Inside Alibaba Group Holdings headquarters.
Jeff Pohlman | CNBC
Inside Alibaba Group Holdings headquarters.

As Alibaba's shares edged ever lower this week, Daniel Zhang, chief executive, sought to reassure his employees: "Our values do not waver with the fluctuations in stock price".

After hitting a $119 high in November, two months after its record-breaking $25 billion initial public offering, Alibaba's share price has fallen steadily. It dipped below its $68 list price for the first time on Monday, driven by the combined market storms in China, where it is based, and the US, where it is listed.

Mr Zhang's statement had an eerie ring to it. Three years ago, in February 2012, Alibaba.com, the company's first publicly traded incarnation that was listed in Hong Kong, was taken private via a management buyout.
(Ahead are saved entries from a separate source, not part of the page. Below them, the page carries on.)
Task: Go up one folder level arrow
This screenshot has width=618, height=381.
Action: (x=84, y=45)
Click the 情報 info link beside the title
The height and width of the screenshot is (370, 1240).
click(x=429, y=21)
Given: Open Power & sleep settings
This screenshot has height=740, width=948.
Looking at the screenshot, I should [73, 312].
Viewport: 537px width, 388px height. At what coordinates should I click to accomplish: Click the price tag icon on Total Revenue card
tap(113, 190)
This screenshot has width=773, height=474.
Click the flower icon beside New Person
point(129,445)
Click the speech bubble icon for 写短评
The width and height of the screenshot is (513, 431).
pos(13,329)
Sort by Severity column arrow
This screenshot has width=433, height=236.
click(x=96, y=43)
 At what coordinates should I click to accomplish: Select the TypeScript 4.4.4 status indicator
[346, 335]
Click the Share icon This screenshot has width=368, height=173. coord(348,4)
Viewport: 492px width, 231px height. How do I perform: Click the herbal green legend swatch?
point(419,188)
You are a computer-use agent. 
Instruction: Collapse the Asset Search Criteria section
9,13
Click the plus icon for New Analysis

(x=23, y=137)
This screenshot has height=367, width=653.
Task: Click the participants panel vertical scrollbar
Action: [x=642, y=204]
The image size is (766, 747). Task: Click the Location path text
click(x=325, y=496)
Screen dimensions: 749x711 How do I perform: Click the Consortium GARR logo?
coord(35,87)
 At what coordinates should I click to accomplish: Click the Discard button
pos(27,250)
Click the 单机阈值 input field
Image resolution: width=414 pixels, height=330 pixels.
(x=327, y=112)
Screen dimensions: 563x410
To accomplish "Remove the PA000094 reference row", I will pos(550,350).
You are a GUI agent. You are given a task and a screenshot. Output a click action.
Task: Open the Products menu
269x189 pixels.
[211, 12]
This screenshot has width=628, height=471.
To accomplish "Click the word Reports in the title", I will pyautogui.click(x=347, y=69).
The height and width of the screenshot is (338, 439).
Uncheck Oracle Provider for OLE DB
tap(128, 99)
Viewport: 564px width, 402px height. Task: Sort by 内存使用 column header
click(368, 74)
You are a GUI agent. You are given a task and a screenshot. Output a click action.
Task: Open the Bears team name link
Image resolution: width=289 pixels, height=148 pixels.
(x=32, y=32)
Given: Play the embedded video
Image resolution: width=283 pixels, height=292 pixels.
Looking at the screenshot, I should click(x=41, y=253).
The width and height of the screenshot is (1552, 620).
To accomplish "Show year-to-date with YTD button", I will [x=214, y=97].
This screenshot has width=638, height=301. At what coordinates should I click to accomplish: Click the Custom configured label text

That move was accompanied by a statement that delisting would free the company "from the pressure of market expectations, earnings visibility and share price fluctuations".

If unchecked, the downward path of Alibaba's stock price could begin to mimic its star-crossed predecessor.

Listed in 2007, Alibaba.com shares hit their highest level on the first trading day, only to skid steadily downwards for five years until its ignominious end.

For Alibaba's senior management and founder Jack Ma, the lesson of the first IPO is simple: always have a back-up plan.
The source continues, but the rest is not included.